Secondo l'Agenzia delle Nazioni Unite per i rifugiati palestinesi, più della metà dei 10.000 profughi palestinesi del campo di Raml, a Latakia, sono stati costretti a fuggire a causa degli attacchi delle forze di sicurezza siriane che il 14 agosto, nella città portuale, avevano causato la morte di almeno 26 civili. Un alto dirigente dell'Olp (Organizzazione per la liberazione della Palestina) ha definito l'offensiva un "crimine contro l'umanità" rivolto "contro il popolo palestinese e i fratelli siriani".
Sul piano della diplomazia internazionale, la Germania ha chiesto nuove sanzioni dell'Unione Europea contro la Siria e ha invocato un nuovo intervento del Consiglio di Sicurezza delle Nazioni Unite.
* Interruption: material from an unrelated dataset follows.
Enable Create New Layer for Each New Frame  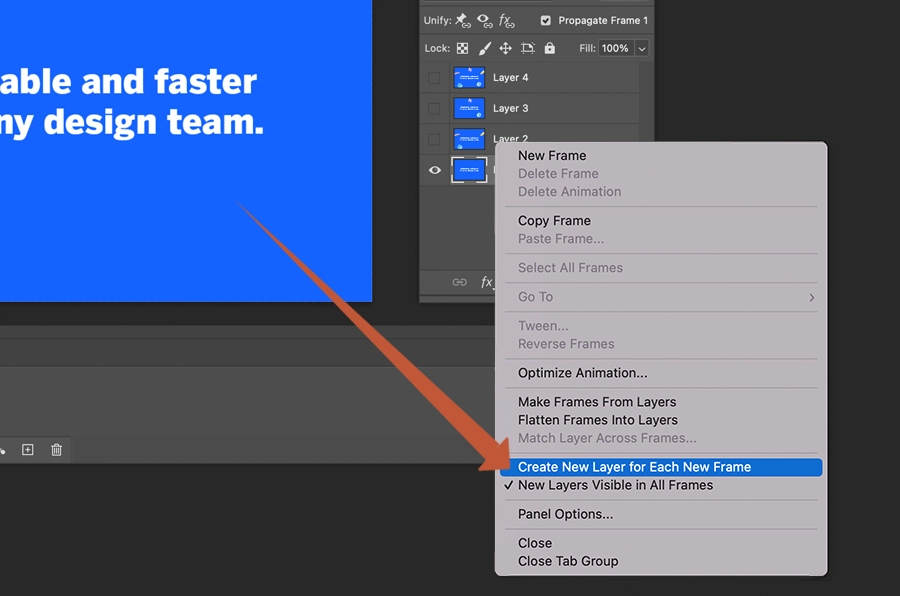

Ha alzato di nuovo la voce anche la Turchia. Ad Ankara il ministro degli Esteri, Ahmet Davutoglu, ha detto che le operazioni militari di Damasco contro i civili devono finire immediatamente e incondizionatamente. "Queste sono le ultime parole che rivolgiamo alle autorità siriane", ha dichiarato Davutoglu, aggiungendo che se la violenza del regime non si fermerà "non ci sarà più nulla da dire in merito ai passi che potrebbero essere compiuti".
E anche la Giordania, attraverso il premier Maaruf Bakhit, ha chiesto la fine "immediata" della violenza.